Malang — Dosen Bahasa dan Sastra Indonesia Modern Universitas Muhammadiyah Malang (UMM), Dr. Faizin, M.Pd., memperkenalkan pendekatan “Sosiopolitika Linguistik” sebagai fondasi baru strategi diplomasi bahasa Indonesia di tingkat global. Konsep ini memadukan tiga pilar, yakni sosiologi politik, linguistik, dan kebijakan luar negeri Indonesia.
Faizin menilai bahasa Indonesia semestinya tidak lagi ditempatkan hanya sebagai alat komunikasi dalam pergaulan internasional.
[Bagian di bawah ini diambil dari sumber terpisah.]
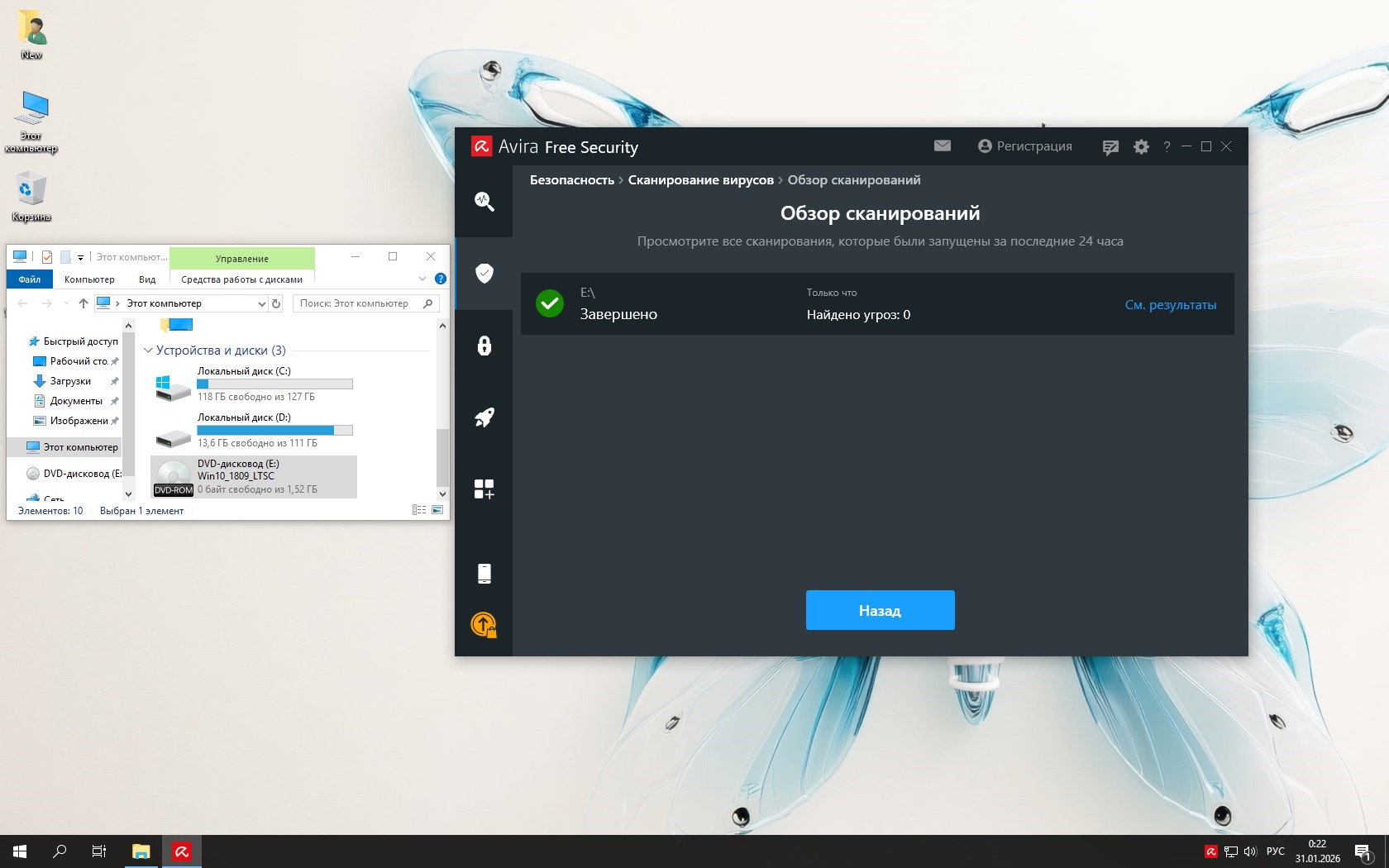Open the Explorer address bar history dropdown
Image resolution: width=1389 pixels, height=868 pixels.
point(261,303)
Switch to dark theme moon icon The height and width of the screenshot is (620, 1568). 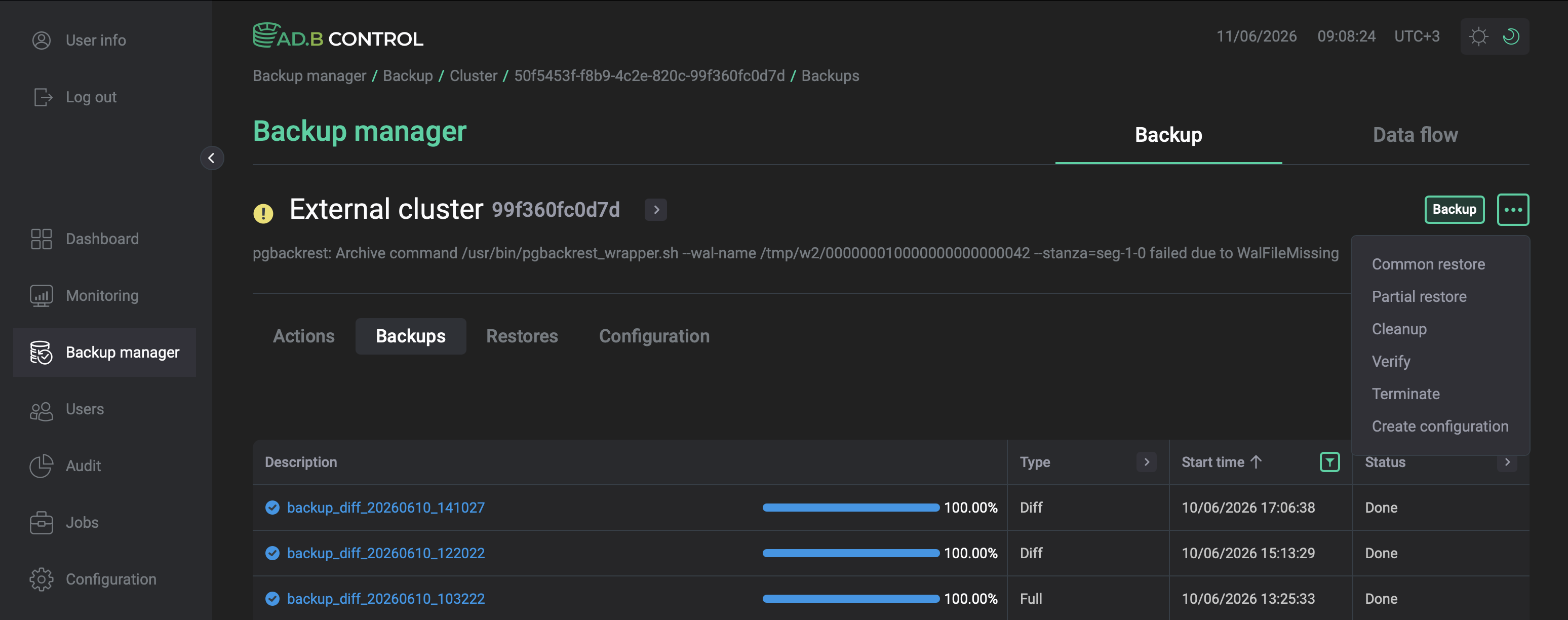1511,36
Menurutnya, bahasa perlu diposisikan sebagai objek diplomasi strategis yang berkaitan dengan kedaulatan dan kepentingan politik negara.
Gagasan tersebut berangkat dari keprihatinan akademiknya terhadap praktik diplomasi bahasa yang dinilai masih parsial. Ia menyebut internasionalisasi bahasa Indonesia belum terintegrasi utuh dalam kerangka kebijakan negara yang memiliki legitimasi kuat.
“Bahasa tidak cukup ditempatkan sebagai penunjang diplomasi, tetapi harus menjadi objek diplomasi itu sendiri. Selama ini internasionalisasi bahasa sering hanya dikaji dari sisi pembelajaran dan promosi, padahal tidak bisa dilepaskan dari kepentingan politik luar negeri suatu negara,” ujar Faizin, Kamis (19/2/2026).
Penelitian ini merupakan bagian dari program hibah Kementerian Dikti Saintek yang diperoleh melalui seleksi nasional. Fokus riset mencakup reformulasi diplomasi bahasa di kawasan ASEAN serta perluasan kajian ke sejumlah negara di Eropa.
Dalam riset tersebut, Faizin memimpin tim yang terdiri dari Dr. M. Isnaini, S.Pd., M.Pd., serta pakar komunikasi Arif Budi Wurianto, M.Si. Mereka menganalisis laporan kinerja Kedutaan Besar Republik Indonesia (KBRI) hingga kontrak kerja para duta besar.
Dari analisis itu, tim menemukan diplomasi kebahasaan belum secara eksplisit tercantum sebagai program strategis dalam laporan resmi kementerian terkait. Kondisi ini, menurut Faizin, membuat aktivitas kebahasaan di luar negeri kerap berhenti pada tataran promosi dan belum memiliki kekuatan hukum antarnegara.
“Dalam laporan capaian kementerian, diplomasi bahasa belum menjadi program prioritas yang tersurat. Akibatnya, banyak aktivitas kebahasaan di luar negeri hanya bersifat promosi, bukan diplomasi yang memiliki kekuatan hukum antarnegara,” jelasnya.
Faizin menilai ketiadaan payung kebijakan resmi membuat upaya internasionalisasi bahasa berjalan tanpa arah yang terukur dan tanpa kerangka konstitusional yang kokoh. Dampaknya, posisi tawar bahasa Indonesia dinilai melemah ketika berhadapan dengan berbagai kepentingan global.
Tim peneliti juga melakukan studi lapangan di Vietnam, Filipina, dan Thailand untuk mengamati penyebaran bahasa melalui diaspora. Selain itu, wawancara mendalam dilakukan di sejumlah negara Eropa, termasuk Belanda, guna melihat tingkat penerimaan masyarakat internasional.
Faizin mencontohkan Korea Selatan yang dinilainya berhasil memanfaatkan bahasa sebagai instrumen soft power. Melalui ekspansi budaya populer, bahasa disebut menjadi pintu masuk pengaruh ekonomi dan teknologi yang memperkuat posisi global negara tersebut.
Saat ini, riset tersebut disebut sedang dalam proses pengajuan paten di bidang sosial-humaniora. Ke depan, tim menargetkan lahirnya formulasi kebijakan yang lebih konkret sekaligus pengayaan literatur akademik tentang relasi bahasa dan politik.
Faizin juga mendorong sinergi yang lebih erat antara Badan Bahasa, Balai Bahasa di daerah, serta kementerian terkait untuk mengoptimalkan amanat Undang-Undang Nomor 24 Tahun 2009 tentang peningkatan fungsi bahasa Indonesia menjadi bahasa internasional.
“Tanpa strategi, target, dan evaluasi yang jelas, potensi besar Bahasa Indonesia tidak akan berkembang menjadi kekuatan strategis negara. Padahal, bahasa bisa menjadi instrumen utama untuk memperkuat kerja sama internasional dan kesejahteraan masyarakat,” pungkasnya.